It did not pour rain today, neither did the sun come out. It is still quite unseasonably cold which was a boon when our food was in a cooler on the porch but seems cruel now.

Tanja walked three miles today, napped with powerful focus, worked in the kitchen, enjoyed a conversation with an old friend and went to bed depleted.

I dropped the car off at Precision this a.m. I told the tech there, Treasure, that I thought we had a fuel leak.

“What makes you think that?” he said in his powerfully neutral tone.

“That could be a fuel leak,” he said. “We’ll look.”

“The car smells like fuel and it didn’t used to smell that way.”

“That could be a fuel leak,” Treasure said.

“Also, I left the lights on and the battery went dead. I jumped it and then two days later I was listening to the radio for fifteen minutes and it went dead again.”

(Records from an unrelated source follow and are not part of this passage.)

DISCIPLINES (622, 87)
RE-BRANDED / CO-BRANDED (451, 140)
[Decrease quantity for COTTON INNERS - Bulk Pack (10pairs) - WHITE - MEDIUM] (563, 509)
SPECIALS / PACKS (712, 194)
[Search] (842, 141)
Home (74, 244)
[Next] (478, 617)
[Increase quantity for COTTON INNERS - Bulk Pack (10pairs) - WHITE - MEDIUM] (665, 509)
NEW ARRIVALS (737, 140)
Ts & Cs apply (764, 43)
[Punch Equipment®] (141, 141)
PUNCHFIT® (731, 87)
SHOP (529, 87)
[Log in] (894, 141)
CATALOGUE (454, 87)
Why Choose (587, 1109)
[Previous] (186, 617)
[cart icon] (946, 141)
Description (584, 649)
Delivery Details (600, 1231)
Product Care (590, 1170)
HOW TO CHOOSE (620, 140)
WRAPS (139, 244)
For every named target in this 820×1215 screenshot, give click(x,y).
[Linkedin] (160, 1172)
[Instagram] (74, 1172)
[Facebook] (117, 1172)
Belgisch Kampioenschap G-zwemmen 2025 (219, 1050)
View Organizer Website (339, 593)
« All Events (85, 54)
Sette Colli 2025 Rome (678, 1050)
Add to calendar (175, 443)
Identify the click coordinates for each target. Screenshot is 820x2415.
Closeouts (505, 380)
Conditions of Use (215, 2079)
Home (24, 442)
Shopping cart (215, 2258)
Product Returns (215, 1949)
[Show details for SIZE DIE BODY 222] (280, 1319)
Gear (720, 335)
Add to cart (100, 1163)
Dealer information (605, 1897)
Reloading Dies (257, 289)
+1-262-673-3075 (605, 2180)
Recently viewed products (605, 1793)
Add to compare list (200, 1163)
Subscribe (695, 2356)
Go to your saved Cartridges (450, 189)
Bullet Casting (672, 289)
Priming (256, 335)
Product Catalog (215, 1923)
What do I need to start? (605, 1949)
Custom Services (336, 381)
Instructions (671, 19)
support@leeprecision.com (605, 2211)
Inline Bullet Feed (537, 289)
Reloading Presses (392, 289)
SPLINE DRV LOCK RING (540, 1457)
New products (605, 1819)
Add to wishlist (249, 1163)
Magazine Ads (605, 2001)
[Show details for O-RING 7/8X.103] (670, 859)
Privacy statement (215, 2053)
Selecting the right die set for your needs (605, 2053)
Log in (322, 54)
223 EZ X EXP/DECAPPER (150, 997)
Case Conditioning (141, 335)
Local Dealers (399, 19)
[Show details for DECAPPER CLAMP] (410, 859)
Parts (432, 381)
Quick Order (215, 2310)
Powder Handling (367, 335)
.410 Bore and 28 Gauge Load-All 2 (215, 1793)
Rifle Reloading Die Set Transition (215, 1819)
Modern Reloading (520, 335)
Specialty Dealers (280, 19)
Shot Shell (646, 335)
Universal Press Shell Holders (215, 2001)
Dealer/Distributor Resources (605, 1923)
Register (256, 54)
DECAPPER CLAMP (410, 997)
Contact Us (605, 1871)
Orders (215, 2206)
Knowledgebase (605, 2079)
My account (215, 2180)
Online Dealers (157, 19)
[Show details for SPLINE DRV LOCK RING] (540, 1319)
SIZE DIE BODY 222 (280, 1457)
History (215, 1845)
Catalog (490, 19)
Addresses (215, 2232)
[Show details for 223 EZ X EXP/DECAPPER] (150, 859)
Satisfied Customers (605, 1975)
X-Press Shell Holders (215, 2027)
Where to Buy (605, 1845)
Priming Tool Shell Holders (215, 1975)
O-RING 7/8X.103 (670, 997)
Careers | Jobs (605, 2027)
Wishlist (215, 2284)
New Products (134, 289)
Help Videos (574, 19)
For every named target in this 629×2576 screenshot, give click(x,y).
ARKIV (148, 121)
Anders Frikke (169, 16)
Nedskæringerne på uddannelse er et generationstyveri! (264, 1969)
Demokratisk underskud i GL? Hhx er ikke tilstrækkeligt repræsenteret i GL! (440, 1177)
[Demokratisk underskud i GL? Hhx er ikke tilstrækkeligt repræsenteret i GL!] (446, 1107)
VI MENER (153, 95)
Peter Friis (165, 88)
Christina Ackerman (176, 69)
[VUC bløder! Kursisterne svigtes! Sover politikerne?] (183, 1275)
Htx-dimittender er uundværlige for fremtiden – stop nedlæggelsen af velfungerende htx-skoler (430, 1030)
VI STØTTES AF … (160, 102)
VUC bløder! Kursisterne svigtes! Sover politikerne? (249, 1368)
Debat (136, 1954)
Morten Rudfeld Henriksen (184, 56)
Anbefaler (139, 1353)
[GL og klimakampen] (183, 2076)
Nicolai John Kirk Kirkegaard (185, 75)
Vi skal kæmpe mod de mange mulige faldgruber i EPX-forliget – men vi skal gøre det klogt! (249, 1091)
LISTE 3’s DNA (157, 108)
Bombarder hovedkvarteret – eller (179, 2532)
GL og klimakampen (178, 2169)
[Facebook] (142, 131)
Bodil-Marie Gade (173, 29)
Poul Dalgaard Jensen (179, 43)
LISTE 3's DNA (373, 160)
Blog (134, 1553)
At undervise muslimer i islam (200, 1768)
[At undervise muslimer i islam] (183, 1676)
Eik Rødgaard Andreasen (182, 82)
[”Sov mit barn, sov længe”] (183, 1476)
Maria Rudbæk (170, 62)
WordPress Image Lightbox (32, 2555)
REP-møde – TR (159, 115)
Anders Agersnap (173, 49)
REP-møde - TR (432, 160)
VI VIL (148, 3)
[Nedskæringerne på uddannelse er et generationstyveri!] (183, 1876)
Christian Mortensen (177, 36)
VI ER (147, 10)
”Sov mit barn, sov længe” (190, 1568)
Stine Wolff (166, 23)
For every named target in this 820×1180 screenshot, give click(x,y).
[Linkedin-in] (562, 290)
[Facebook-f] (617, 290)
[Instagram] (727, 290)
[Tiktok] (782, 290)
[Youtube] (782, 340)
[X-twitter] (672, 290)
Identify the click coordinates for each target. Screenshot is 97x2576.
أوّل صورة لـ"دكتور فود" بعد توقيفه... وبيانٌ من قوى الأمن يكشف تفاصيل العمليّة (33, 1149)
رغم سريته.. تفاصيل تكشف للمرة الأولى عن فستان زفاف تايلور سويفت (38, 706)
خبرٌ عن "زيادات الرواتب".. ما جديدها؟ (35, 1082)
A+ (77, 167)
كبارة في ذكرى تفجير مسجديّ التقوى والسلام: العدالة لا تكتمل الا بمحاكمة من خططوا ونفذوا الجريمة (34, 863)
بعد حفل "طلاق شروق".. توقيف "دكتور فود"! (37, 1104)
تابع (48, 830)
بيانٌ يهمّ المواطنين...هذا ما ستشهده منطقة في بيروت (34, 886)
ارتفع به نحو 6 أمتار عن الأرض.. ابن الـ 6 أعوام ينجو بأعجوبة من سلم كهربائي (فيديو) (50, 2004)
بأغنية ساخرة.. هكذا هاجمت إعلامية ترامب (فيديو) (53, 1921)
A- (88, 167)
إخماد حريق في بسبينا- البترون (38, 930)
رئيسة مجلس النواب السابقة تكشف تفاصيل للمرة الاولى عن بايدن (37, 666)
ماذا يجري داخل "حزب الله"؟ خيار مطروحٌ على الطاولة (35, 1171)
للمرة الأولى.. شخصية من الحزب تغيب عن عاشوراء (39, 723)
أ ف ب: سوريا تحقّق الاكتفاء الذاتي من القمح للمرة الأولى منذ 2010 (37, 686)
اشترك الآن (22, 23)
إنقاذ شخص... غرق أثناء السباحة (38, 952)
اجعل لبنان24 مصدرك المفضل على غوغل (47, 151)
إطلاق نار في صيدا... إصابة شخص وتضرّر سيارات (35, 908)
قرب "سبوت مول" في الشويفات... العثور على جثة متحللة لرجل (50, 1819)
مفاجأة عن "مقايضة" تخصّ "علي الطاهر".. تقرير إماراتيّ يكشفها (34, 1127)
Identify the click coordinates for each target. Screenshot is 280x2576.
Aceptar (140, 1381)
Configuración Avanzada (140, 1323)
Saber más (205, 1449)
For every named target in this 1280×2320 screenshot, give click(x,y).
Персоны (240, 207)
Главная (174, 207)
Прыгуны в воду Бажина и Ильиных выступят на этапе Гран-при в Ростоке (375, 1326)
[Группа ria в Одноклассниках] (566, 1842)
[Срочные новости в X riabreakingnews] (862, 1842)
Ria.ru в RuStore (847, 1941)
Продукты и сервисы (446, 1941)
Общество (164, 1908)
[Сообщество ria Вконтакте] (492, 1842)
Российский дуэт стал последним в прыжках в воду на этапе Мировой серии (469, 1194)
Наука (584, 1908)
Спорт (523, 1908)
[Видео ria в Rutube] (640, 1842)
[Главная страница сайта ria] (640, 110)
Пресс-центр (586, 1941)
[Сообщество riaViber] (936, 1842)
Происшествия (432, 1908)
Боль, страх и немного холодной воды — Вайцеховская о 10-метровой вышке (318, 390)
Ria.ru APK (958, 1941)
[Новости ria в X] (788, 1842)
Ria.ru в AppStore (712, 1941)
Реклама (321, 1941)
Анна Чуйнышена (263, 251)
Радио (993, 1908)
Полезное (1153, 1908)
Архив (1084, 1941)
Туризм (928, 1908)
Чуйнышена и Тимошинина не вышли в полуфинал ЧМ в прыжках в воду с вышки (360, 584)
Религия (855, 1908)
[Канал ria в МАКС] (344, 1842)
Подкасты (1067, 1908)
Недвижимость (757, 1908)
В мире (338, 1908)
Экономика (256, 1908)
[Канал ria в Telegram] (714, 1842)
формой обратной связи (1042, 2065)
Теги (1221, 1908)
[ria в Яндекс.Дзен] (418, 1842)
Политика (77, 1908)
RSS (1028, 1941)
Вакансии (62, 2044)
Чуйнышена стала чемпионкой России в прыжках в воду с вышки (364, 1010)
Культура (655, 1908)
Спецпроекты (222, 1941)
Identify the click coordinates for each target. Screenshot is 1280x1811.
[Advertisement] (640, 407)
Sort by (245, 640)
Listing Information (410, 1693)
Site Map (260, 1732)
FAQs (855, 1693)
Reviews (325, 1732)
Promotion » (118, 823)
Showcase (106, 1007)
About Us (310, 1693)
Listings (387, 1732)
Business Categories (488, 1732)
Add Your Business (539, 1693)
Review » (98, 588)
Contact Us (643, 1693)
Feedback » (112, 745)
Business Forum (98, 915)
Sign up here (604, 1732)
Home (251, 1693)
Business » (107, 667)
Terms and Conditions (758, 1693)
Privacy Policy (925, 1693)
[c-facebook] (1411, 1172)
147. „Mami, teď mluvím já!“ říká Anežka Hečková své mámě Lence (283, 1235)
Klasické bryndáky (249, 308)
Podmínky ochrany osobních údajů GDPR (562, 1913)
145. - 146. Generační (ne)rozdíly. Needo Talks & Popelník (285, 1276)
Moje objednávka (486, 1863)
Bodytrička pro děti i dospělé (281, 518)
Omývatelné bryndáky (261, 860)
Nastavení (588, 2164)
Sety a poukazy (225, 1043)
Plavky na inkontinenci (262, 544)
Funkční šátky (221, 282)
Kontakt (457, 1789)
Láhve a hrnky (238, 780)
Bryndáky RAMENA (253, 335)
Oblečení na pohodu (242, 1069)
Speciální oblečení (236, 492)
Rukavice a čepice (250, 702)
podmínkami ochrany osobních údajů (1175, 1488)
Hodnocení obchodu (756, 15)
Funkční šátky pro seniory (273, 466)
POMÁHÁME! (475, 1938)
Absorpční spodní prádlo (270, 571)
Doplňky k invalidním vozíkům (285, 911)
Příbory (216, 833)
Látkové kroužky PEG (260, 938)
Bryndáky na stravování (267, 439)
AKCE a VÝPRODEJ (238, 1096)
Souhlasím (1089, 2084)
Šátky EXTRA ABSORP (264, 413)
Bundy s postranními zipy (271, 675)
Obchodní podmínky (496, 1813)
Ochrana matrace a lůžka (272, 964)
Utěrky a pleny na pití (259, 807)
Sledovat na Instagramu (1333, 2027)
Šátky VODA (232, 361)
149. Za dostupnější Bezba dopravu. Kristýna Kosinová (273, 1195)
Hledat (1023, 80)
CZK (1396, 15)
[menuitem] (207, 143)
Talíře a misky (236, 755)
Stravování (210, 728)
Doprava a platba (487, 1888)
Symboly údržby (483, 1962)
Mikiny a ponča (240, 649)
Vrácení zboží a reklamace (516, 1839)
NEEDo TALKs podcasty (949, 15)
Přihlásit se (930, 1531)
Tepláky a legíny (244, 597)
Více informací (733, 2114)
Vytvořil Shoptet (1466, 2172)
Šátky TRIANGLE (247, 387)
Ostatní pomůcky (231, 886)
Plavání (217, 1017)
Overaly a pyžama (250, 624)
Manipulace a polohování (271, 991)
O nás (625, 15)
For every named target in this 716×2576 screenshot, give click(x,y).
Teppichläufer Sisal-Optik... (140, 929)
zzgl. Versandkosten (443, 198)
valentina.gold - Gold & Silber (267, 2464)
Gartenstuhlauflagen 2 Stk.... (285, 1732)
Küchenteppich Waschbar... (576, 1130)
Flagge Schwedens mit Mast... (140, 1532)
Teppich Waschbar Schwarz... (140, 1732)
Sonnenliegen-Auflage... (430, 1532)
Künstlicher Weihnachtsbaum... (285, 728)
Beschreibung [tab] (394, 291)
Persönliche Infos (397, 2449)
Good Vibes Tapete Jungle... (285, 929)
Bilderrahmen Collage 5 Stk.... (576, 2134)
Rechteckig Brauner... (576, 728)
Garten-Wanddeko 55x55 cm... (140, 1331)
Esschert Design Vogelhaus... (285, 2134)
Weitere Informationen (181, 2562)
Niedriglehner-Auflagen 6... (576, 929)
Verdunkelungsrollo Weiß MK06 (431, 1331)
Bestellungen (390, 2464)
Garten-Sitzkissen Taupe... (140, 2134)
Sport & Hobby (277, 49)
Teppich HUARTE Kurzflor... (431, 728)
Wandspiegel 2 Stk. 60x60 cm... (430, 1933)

“Your alternator is not designed to charge a battery. It is designed to run the engine, power your computers, run the radio and other accessories and then send a small portion of its energy to the battery. If you ran the battery dead by leaving the lights on, as you tell me you did, it would take six to eight hours of highway speed operation to fully recharge that battery, assuming it is in peak condition. How old is your battery?”

“I don’t know.”

“We’ll look at it. Sometimes we can pull a date. Sometimes we can’t. If it’s not old or damaged we’ll put it on our charger. But our charger won’t tell us your battery’s reserve capacity. No charger can do that.”

“Ok.”

“You’ll have to monitor that situation. But just be aware it will lose its charge quicker than the alternator can replenish it.”

That feels like a metaphor for something.